My university had one – an extensive underground walkway that connected all the buildings on campus so there was little need to go outside on those bone-chilling cold days. We called ours the tunnel.
On a recent trip to Toronto, I discovered a similar underground walkway in the downtown area. Known as the Toronto PATH or simply the PATH, at 19 miles, this network of subterranean pathways vastly surpasses my former school’s tunnel.
Its main artery runs along Yonge and Bay Streets, as far north as the Toronto Coach Terminal on Dundas Street and south to Queen’s Quay. This conduit, through which 200,000 people pass daily, connects retail, business, entertainment and public transportation hubs. Add visitors and residents and the number rises.

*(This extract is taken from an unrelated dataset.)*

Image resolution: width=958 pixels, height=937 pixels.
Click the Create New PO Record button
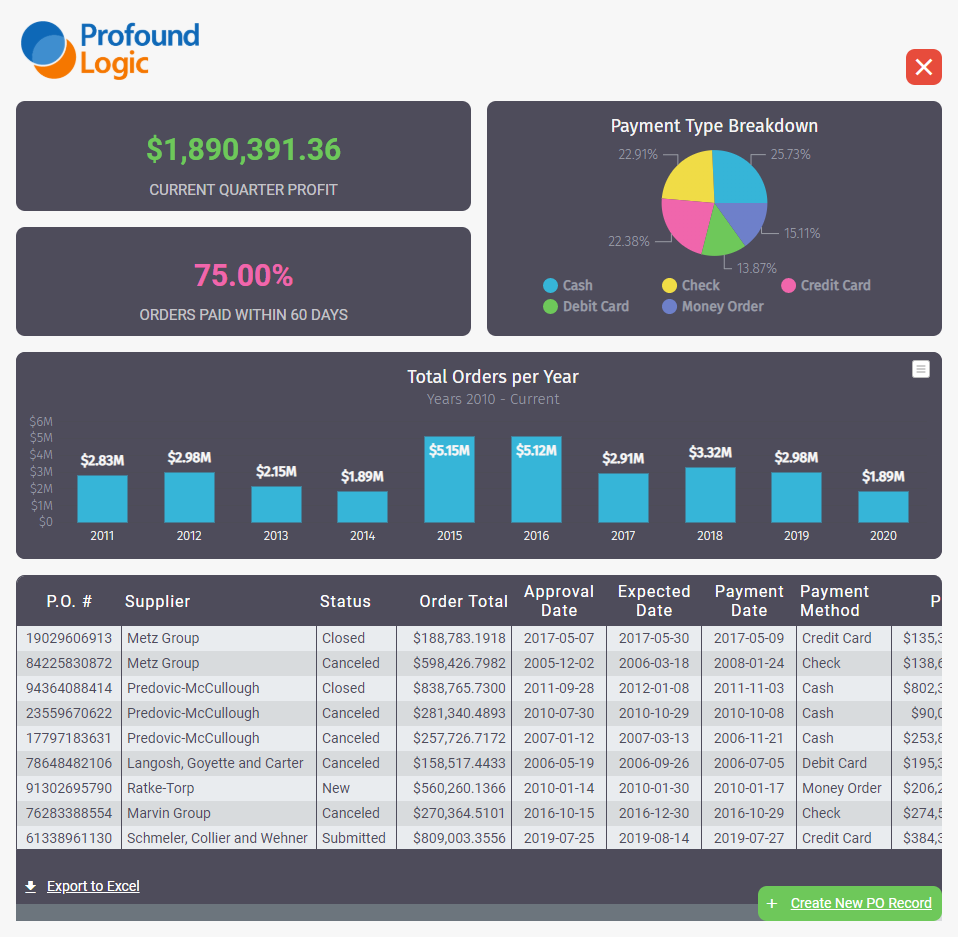coord(860,903)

The PATH’s impressive 4 million square feet of retail space earned it a spot in the Guinness Book of World Records as the world’s largest underground shopping complex.

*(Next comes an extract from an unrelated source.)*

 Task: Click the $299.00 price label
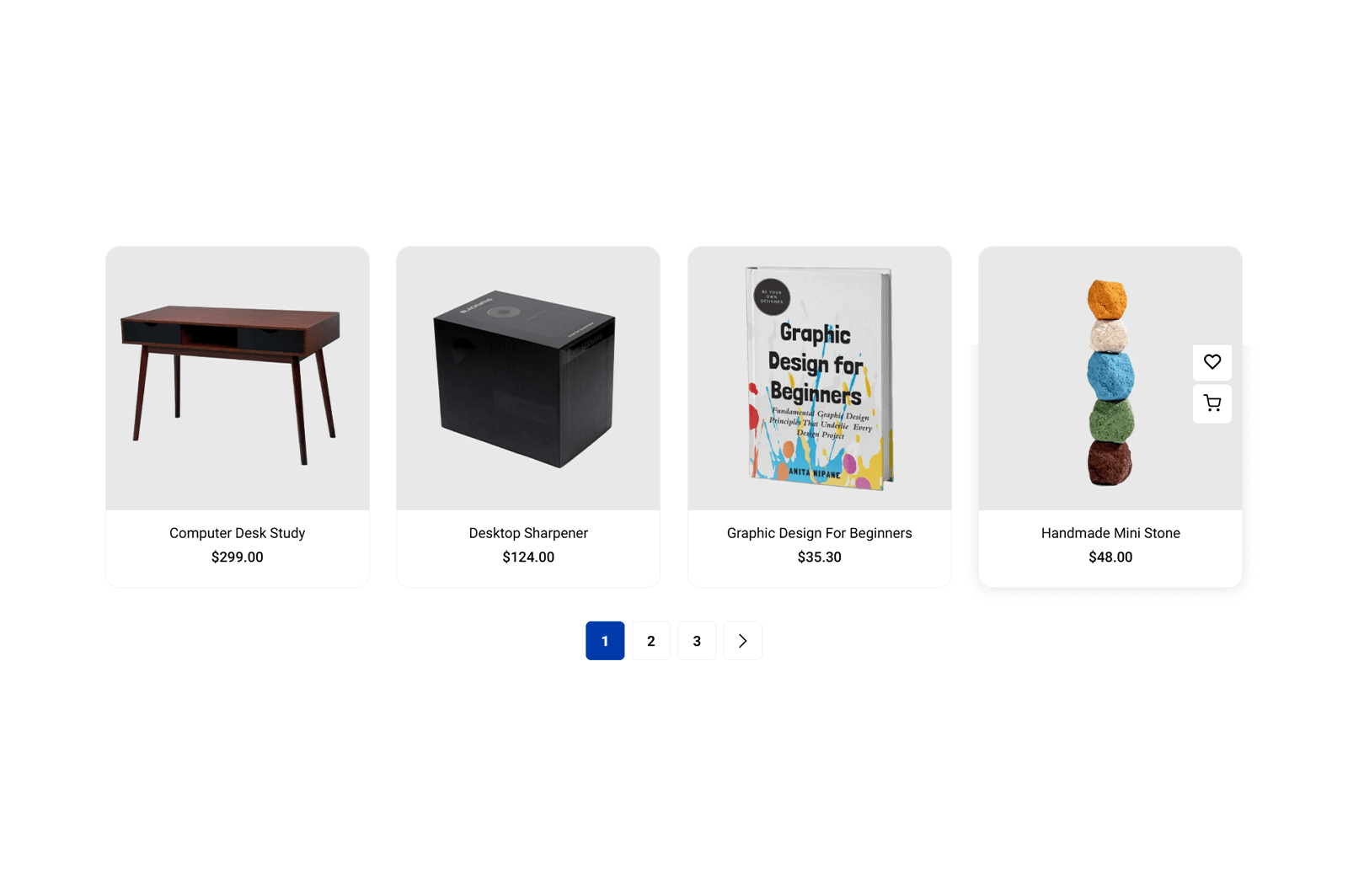[x=238, y=557]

Each letter in the PATH’s four color logo is a directional code pointing you south (red P), west (orange A), north (blue T) and east (yellow H). In addition, there are other signs to office buildings and major centers.
To me, the PATH is ambitious and intimidating — ambitious because of Matthew Lawson’s vision. Lawson, the 1960s city planner, was able to get a few developers to buy into the idea of including underground shopping in their complexes. This expanded the original and limited 1900s underground walkway that connected Eaton’s department stores, and the newer Union Station to the Royal York Hotel leg.
Intimidating, because it is so extensive – I felt like I was walking a maze. Despite finding my way from my office to the hotel the first day, the next morning when I tried to reverse my route, I got turned around several times. I realized only when I found myself in the same spot I had been a few minutes earlier. After the third time, I gave up in frustration and headed to the closest exit, even though it was raining.
As soon as I got outside, I oriented myself by looking for a familiar building and was in my office a few minutes later. I’m not one to give up easily and felt a delightful sense of accomplishment the next morning when I didn’t get lost.
Some PATH Stats:
- 1 railway terminal
- 2 major department stores
- 2 major shopping centers
- 5 subway stations
- 6 major hotels
- 20 parking garages
- 50+ buildings and office towers
Have you explored Toronto’s PATH?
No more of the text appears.